Leseprobe
Wie gut kann der Realismus die Existenz internationaler Organisationen erklären?
In dem vorliegendem Essay möchte ich diese Frage eingehend diskutieren. Dies werde ich primär am Beispiel der Vereinten Nationen (UNO) als Bezugspunkt für meine Argumentation versuchen. Dennoch sollte man, bevor man ein solches Essay wirklich beginnt, einige Grundbegriffe klären. So zum Beispiel den Begriff des Realismus, der eine in den 30er bzw. 40er Jahren des 20. Jahrhunderts entstandene Theorie in der Disziplin der Internationalen Beziehungen ist.
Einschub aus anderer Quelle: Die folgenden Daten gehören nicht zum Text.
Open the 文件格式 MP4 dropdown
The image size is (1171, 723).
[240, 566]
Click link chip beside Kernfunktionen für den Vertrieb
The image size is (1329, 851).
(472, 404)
Der Realismus muss als Reaktion auf den gescheiterten Völkerbund und den beginnenden zweiten Weltkrieg und als eine Gegenreaktion auf den Idealismus, die damals vorherrschende Denkweise, verstanden werden. So wurden die Hoffnungen der Menschen, die im internationale System einen Garant für den Frieden sahen, enttäuscht. Der Realismus legt daher seinen Schwerpunkt primär auf das Sein, das heißt die vorherrschenden Umstände in der Internationalen Politik, und nicht auf das Sollen, wie das der Idealismus tut. Daraus folgt eine eher pessimistische Theorie, die auf die Werke von Thukydides und Machiavelli zurückzuführen ist. Vereinfacht dargestellt geht der Realismus von der Macht, als das von den Nationalstaaten angestrebte Ziel aus. So würden die Nationalstaaten ihr Handeln primär auf die Maximierung ihrer Macht ausrichten. Eine Handlung ohne, dass daraus ein Vorteil beziehungsweise ein Machtgewinn für den Nationalstaat entsteht, ist somit nicht möglich. Zudem sollen nur die angestrebten Ziele, nicht jedoch die dazu verwendeten Mittel unter moralischen Maßstäben betrachtet werden. Dass diese Ansicht mit der Existenz von internationalen Organisationen, die für die Nationalstaaten in der Regel eher einen Machtverlust oder zumindest ein Abtreten an Rechten bedeutet, nicht leicht in Einklang zu bringen ist, ist offensichtlich. Deshalb tauchen internationale Organisationen in der Theorie des Realismus, der die wichtigste bzw. teilweise auch die einzige Ebene der internationalen Politik in den Nationalstaaten sieht, entweder gar nicht auf oder sie erscheinen in einem sehr schlechten Licht. Deswegen befasst sich dieser Aufsatz nicht nur mit der Frage, wie gut der Realismus die Existenz von internationalen Organisationen erklären kann, sondern auch inwieweit diese Theorie überhaupt mit der heutigen Zeit, in der internationale Organisationen eine wichtige Stellung einnehmen, in Einklang gebracht werden kann.